The reason for the creation of the INED role is to ensure the presence of directors who are independent and objective, on the Boards of companies, particularly public companies.
CAMA’s independence requirement, stated in Section 275 (3) is that the director does not have direct or indirect ownership interest exceeding 30% in the company, has not dealt with the company in sums exceeding N20 million and has never been an auditor of the Company. On the other hand, the NCCG has a much stricter independence requirement, which includes that the director –
- Does not own more than 0.01% of the paid-up share capital
- Does not represent a shareholder which can significantly influence management
- Has not been employed by the company or group within the last five years
- Is not closely related to any of the company’s directors, employees, substantial shareholders, customers, consultants, or other professional partners
- Has not had a material business relationship with the company in the last five years
- Has not served at directorate level or above at the company’s regulator within the last three years
- Does not receive additional remuneration from the company other than standard directors’ fees and sitting allowances
- Has not served on the Board for more than nine years.
A comparative study of the two laws will reveal that CAMA’s requirements are very wide, compared to the NCCG’s proverbial ‘eye-of-the-needle’ test. It should be noted that in many companies, persons who hold 30% of shares are regarded as substantial shareholders and are often able to influence management. In addition, there are other INED provisions in CAMA, such as the requirement for nomination of independent directors at public companies by substantial shareholders, which appear to be at odds with the concept’s raison d’être.
However, it could be argued that this may not be the case as the rationale of CAMA 2020 provisions may be that just picking anyone randomly to be an independent director without any stake in the business may be counterproductive. The other qualifications in the CAMA to a large extent still bestow independence on the director even when he has shareholding or has been nominated by shareholders who hold what could be termed substantial shares. The very important consideration is to ensure that there is clarity as to the expectation of the independent director role on the board and to make it clear that they are expected to work in the ultimate interest of the company. The Company should have policies which would guide the independent director in carrying out their functions.

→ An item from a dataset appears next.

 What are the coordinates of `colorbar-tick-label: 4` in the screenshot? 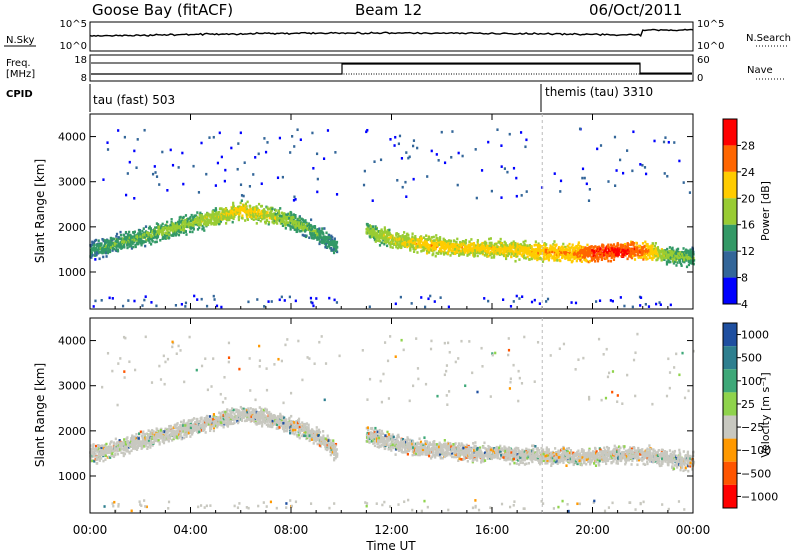 It's located at (744, 304).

This argument can be related to the appointment of the Company Secretary, who is often nominated by the substantial shareholders who often puts the management team in place. Should this reduce the Company Secretary’s duty of independence as the custodian of good Corporate Governance in the company? The answer is no and the same can apply to the Independent director.

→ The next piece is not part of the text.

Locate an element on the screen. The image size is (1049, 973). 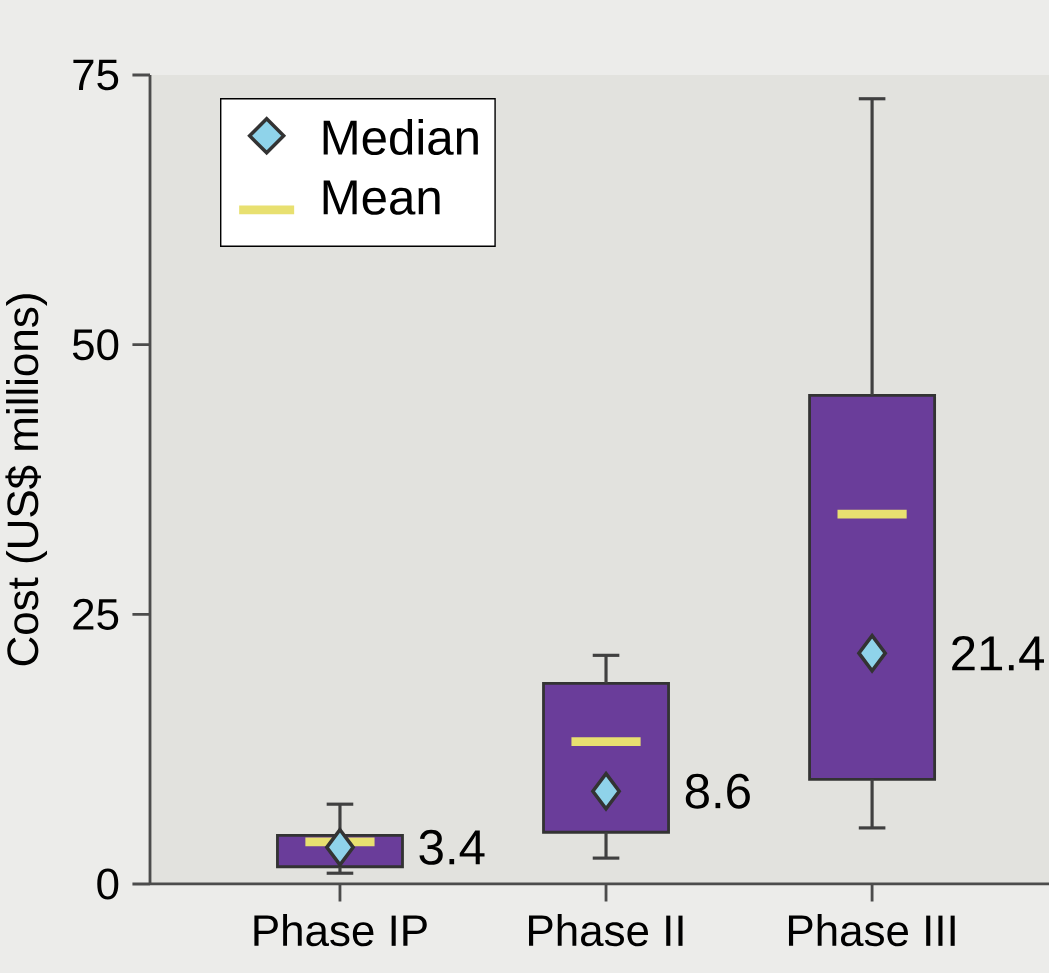
y-axis-title: Cost (US$ millions) is located at coordinates (26, 480).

Training of the independent director is key to help in the understanding of their duties and responsibilities. Also, knowing the skill set members of the board possess, in relation to the company’s needs will go a long way to determine whether the independence requirement is being fulfilled.

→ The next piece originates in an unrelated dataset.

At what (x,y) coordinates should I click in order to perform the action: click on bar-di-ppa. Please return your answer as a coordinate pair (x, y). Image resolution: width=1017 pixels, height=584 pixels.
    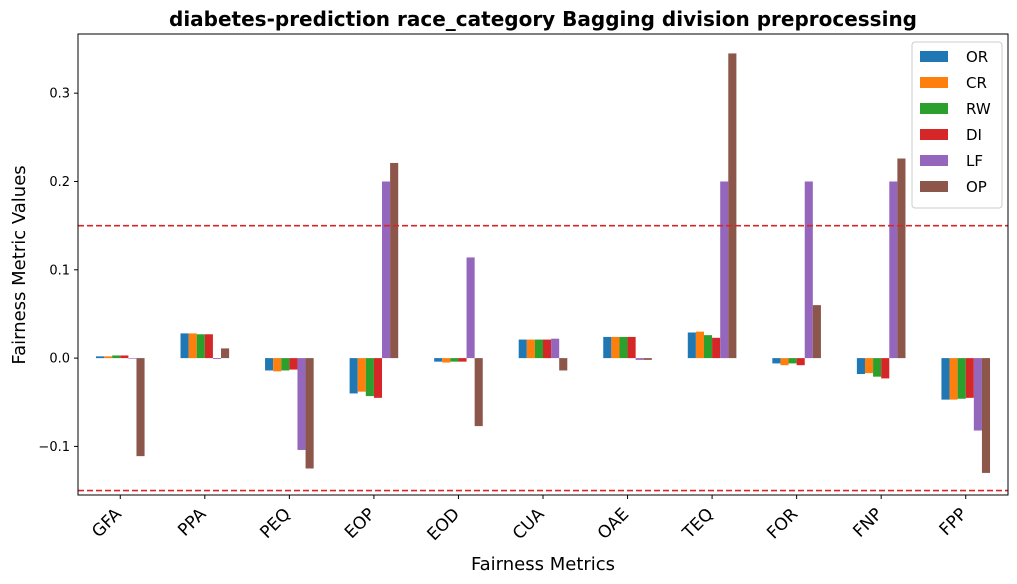
    Looking at the image, I should click on (208, 346).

International best practices in corporate governance agree on the point that the INED’s independence should be clear. The UK’s Corporate Governance Code 2018 has independence requirements which are very similar to those in the NCCG. The US has not adopted a universal corporate governance code for US companies, but has various provisions in its state and federal laws, regulations, and listing rules. However, the New York Stock Exchange (NYSE) defines an INED in the as one who the board “affirmatively determines” has no “material relationship” with the company “either directly or as a partner, shareholder, or officer of an organization that has a relationship with the company.”
While there is no gainsaying the fact that where there appears to be a conflict of positions, CAMA, being the primary law will prevail. We recommend that courts apply the mischief rule of interpretation when determining issues pertaining to independent directors. This rule requires one to consider the legislator’s intention when interpreting a law and it may not be too far from the position we have proposed above.